Supreme Court Justice Ruth Bader Ginsburg has died at the age of 87. While understood to be a non-observant Jew, her passing coming during the High Holiday of Rosh Hashanah was not lost on people. How so? According to Jewish tradition, one who dies on the High Holiday is considered a “Tzadik," a title given in Judaism to people considered righteous.
As you likely know, the court's eldest justice had suffered a series of health setbacks in her later years, including multiple bouts with cancer. Most recently, she was troubled by pancreatic cancer, but continued working through treatment. It was reportedly metastatic cancer that took her.
Born in Brooklyn in 1933, she attended Harvard Law School and Columbia Law School. She was instrumental in beginning the Women's Rights Project of the American Civil Liberties Union in 1971. She served as General Counsel for the organization from 1973 to 1980 and later on its National Board of Directors.
Ginsburg was appointed in 1980 as a Judge of the United States Court of Appeals for the District of Columbia. She was nominated as an Associate Justice on the U.S. Supreme Court by President Bill Clinton and took her seat on the bench August 10th, 1993. Clinton says that he knew she was the right choice after talking to her for ten minutes. She was the second woman to serve on the nation's highest court.
As for reactions to the news:
The "nation has lost a jurist of historic stature." Those words from Supreme Court Justice John G. Roberts of his colleague.
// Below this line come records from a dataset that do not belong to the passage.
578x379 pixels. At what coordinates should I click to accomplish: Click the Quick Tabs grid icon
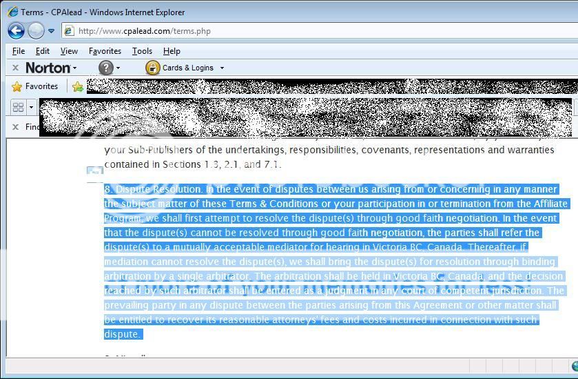[19, 108]

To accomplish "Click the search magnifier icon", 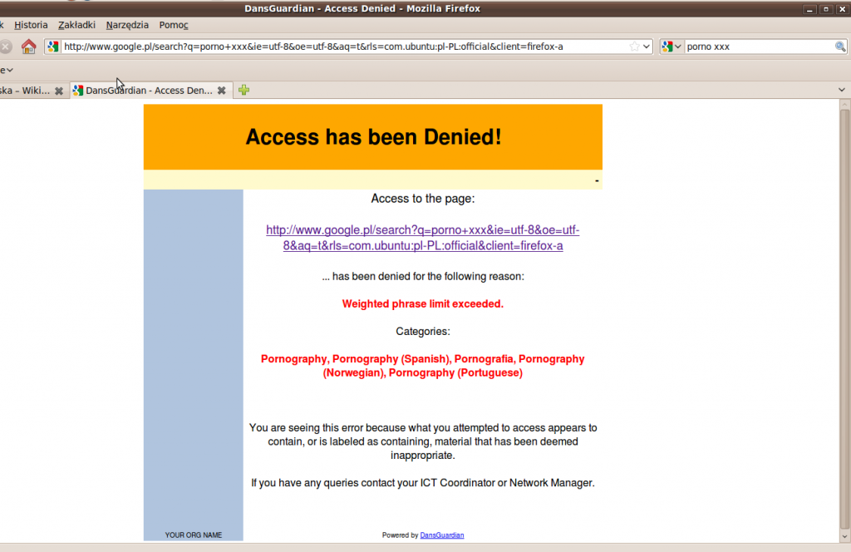I will click(840, 47).
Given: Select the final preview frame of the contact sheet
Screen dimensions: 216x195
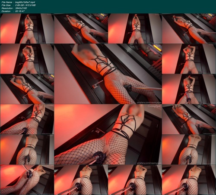Looking at the screenshot, I should click(x=189, y=180).
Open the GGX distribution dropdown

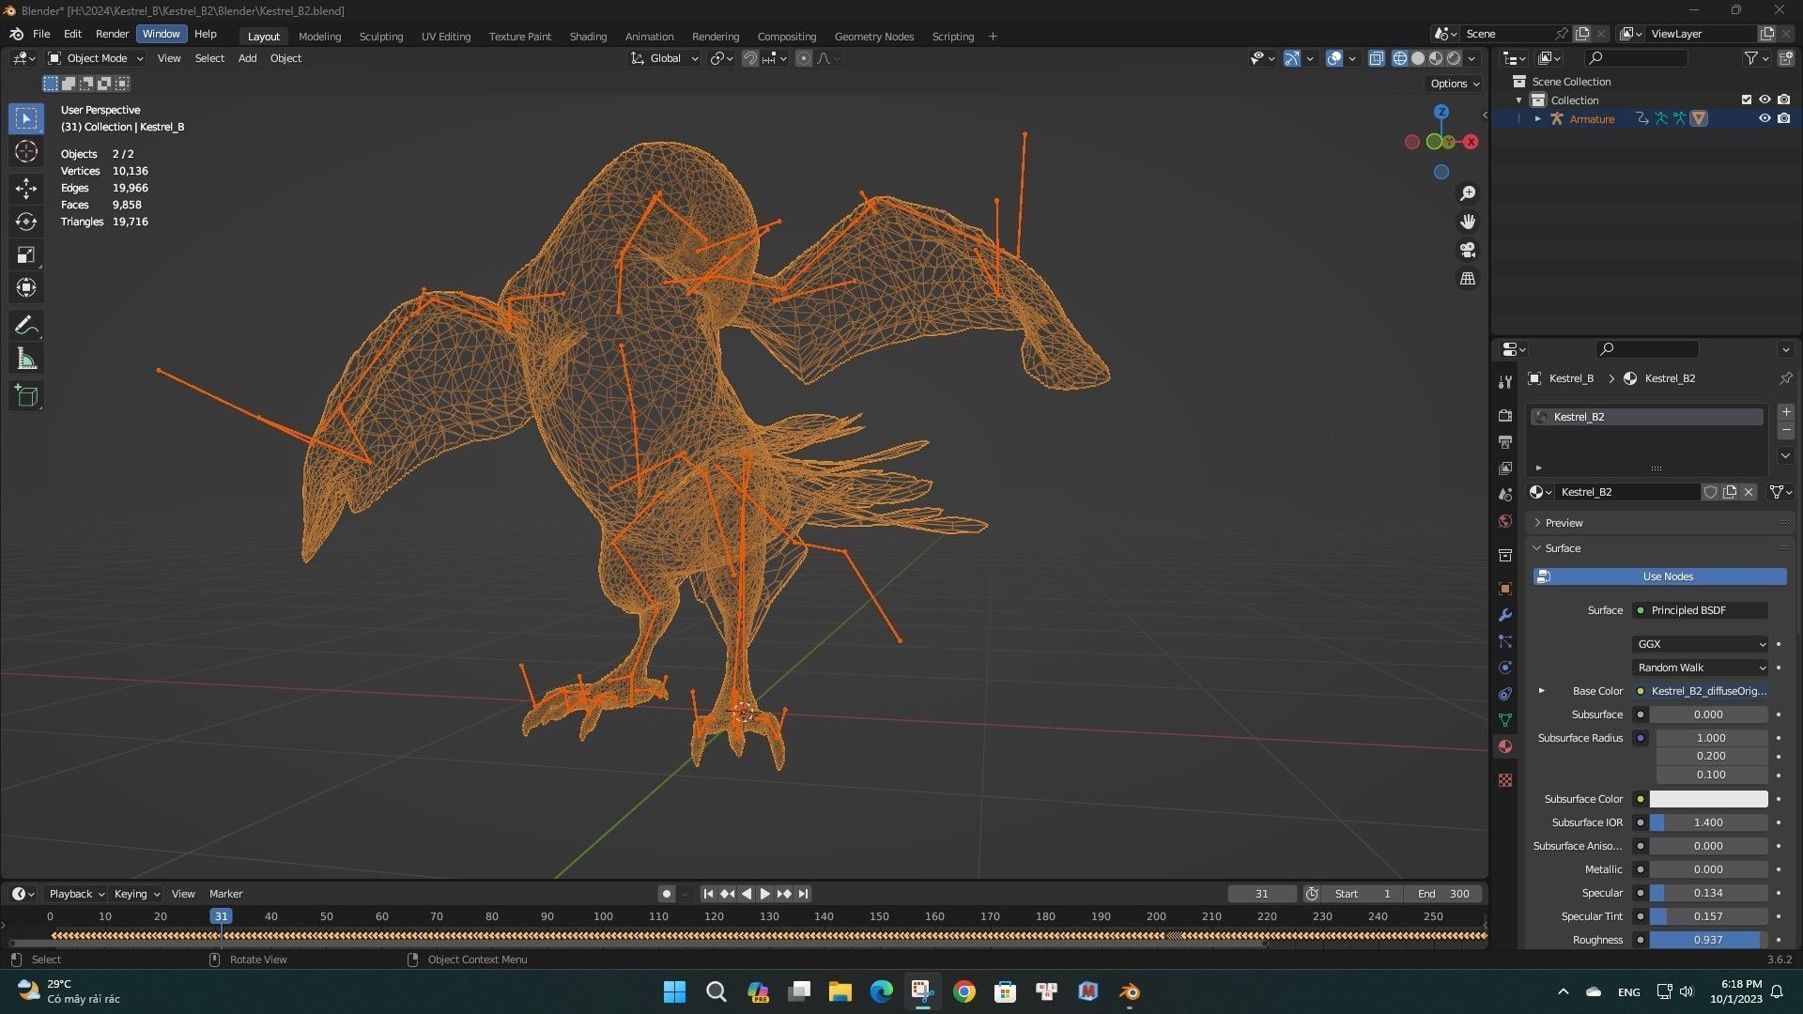(x=1701, y=644)
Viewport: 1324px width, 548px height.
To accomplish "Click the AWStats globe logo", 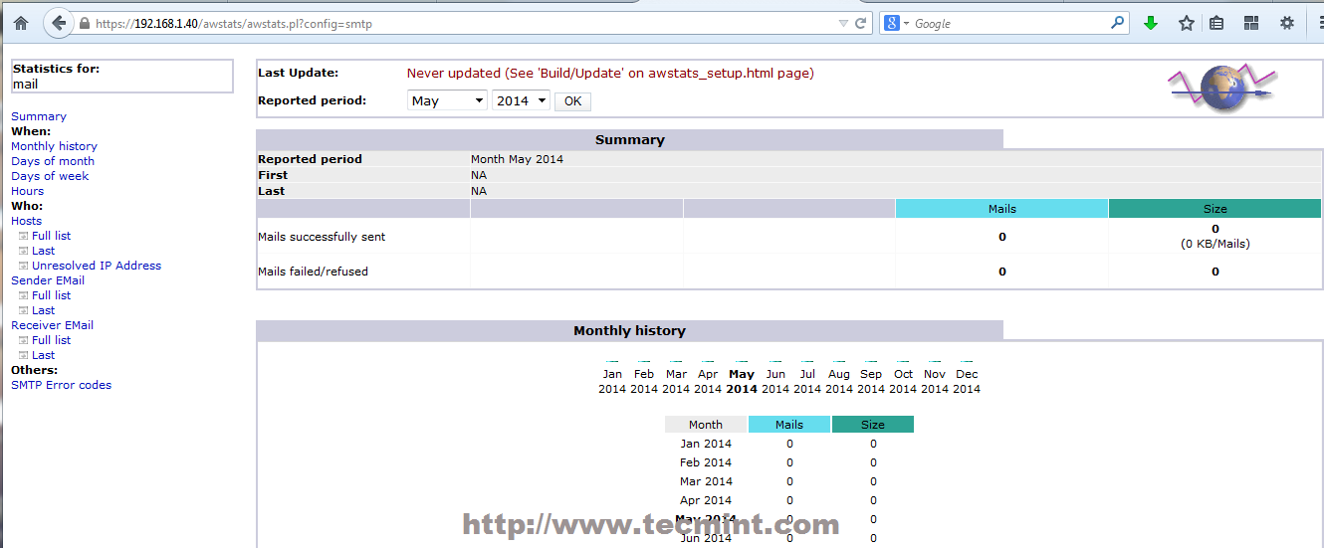I will (x=1221, y=89).
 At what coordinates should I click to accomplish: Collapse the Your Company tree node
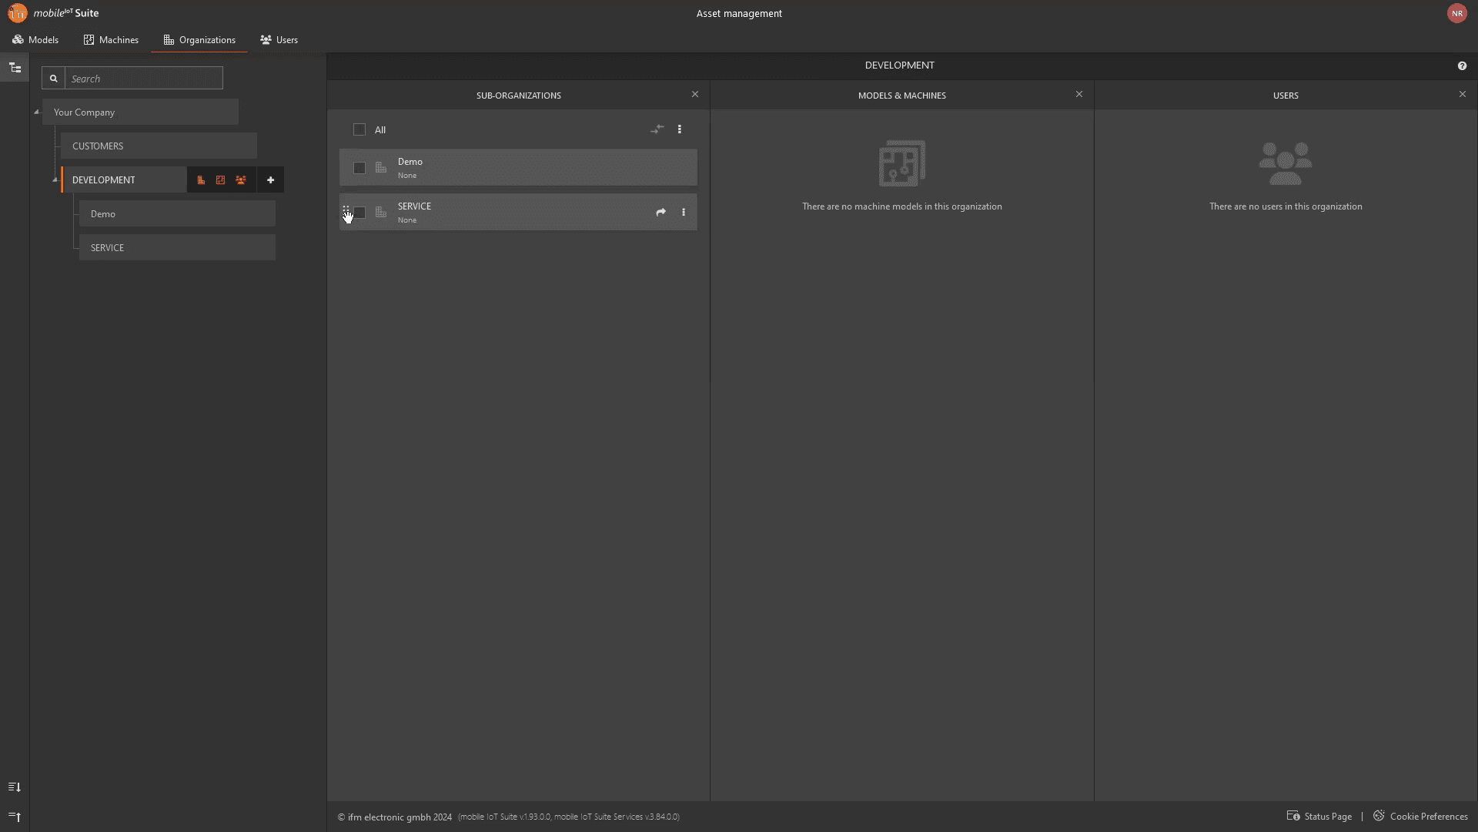click(x=36, y=112)
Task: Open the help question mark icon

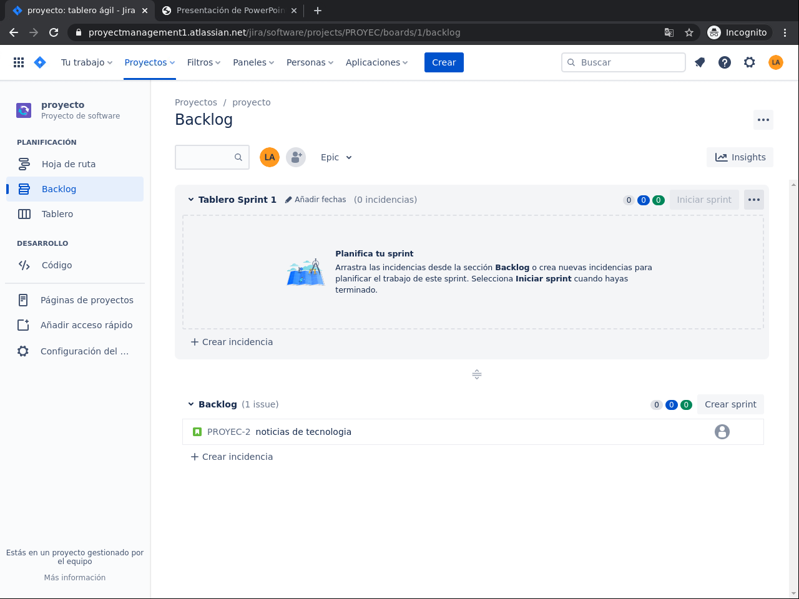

Roberts said while it's a day of mourning, he's confident future generations will remember her as a "tireless and resolute champion of justice."
The man who appointed Justice Ginsburg to the Supreme Court is reacting to her death. Clinton says Ginsburg's 27 years on the high court exceeded his "highest expectations." He argued her landmark opinions on advancing gender equality, the rights of people with disabilities and more moved the nation closer to "a more perfect union."
President Trump says America is mourning "the loss of a titan of the law." The chief executive released a statement shortly after first learning of Ruth Bader Ginsburg's death after a campaign rally in Minnesota Friday night. Trump argued her opinions inspired Americans and "generations of great legal minds." He called her a "fighter to the end" as Ginsburg battled cancer while still serving the high court.